# Requirement
Check each line of the records for "computer"; collect those that have it.

# Records for this exercise
####################

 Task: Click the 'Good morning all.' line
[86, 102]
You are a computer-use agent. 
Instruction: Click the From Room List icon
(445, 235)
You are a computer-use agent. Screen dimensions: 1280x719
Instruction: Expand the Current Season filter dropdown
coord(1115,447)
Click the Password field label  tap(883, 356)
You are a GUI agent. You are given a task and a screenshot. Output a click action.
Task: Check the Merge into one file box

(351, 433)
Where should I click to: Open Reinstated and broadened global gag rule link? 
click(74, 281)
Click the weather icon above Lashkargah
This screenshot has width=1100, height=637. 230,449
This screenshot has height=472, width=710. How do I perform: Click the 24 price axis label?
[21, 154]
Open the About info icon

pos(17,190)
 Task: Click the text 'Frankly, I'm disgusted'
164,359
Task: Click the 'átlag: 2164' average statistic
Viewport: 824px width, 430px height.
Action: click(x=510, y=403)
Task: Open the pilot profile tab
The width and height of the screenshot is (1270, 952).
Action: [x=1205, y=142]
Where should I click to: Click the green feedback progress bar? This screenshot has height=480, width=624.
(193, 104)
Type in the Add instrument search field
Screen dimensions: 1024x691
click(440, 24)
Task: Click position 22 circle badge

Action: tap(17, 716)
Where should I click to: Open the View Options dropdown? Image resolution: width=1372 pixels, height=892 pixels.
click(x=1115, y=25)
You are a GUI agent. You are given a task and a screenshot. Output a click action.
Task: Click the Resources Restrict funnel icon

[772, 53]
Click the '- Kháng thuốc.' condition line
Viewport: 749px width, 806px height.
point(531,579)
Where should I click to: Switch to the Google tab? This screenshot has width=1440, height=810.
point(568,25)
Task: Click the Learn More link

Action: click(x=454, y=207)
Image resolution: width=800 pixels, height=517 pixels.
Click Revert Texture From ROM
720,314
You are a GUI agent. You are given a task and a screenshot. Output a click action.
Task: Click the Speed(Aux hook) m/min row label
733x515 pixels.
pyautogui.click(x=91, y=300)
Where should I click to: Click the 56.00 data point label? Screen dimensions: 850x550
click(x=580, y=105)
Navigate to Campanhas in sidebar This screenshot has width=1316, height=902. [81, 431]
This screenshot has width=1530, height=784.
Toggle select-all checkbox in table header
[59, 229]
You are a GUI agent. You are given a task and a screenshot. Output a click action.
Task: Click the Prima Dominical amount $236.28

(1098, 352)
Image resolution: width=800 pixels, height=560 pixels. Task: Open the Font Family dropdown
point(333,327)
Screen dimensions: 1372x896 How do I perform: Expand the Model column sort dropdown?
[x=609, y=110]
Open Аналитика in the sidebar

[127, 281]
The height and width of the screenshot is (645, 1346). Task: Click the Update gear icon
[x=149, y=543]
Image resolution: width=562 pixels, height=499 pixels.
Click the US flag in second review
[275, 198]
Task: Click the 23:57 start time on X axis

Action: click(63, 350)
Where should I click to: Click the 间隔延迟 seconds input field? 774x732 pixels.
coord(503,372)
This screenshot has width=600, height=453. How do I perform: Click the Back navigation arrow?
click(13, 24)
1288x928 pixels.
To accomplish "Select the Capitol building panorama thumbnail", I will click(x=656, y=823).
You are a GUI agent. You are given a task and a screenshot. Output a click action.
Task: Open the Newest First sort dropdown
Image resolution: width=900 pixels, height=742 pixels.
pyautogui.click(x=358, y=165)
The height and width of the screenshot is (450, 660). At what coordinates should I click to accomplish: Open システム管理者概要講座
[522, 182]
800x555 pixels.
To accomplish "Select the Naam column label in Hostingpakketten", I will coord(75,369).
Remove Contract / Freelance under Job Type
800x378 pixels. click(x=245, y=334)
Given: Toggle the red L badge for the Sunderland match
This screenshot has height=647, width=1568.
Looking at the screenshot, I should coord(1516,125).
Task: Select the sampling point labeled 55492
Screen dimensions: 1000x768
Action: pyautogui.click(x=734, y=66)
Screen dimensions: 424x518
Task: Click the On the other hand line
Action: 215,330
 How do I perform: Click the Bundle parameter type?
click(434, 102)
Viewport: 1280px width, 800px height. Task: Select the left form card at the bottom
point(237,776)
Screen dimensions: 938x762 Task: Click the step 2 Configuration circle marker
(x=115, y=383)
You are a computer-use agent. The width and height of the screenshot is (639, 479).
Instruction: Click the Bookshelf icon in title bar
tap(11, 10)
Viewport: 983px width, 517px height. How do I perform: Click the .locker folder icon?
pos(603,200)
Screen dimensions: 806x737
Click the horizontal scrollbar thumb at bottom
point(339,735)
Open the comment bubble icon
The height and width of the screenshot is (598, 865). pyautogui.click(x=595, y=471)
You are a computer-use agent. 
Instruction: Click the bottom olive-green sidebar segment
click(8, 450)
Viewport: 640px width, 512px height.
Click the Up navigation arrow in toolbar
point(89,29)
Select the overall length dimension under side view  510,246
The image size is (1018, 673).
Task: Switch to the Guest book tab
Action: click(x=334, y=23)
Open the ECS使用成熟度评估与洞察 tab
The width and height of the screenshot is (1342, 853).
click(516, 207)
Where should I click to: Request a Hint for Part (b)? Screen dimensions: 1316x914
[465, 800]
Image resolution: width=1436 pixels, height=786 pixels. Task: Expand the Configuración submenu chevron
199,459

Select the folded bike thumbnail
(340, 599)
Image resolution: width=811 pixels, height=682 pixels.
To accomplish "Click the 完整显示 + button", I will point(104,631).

####################

# Completed exercise
You are a computer-use agent. 
You are a computer-use agent. Screen dimensions: 1280x719
You are a computer-use agent. The width and height of the screenshot is (639, 479).
You are a computer-use agent. 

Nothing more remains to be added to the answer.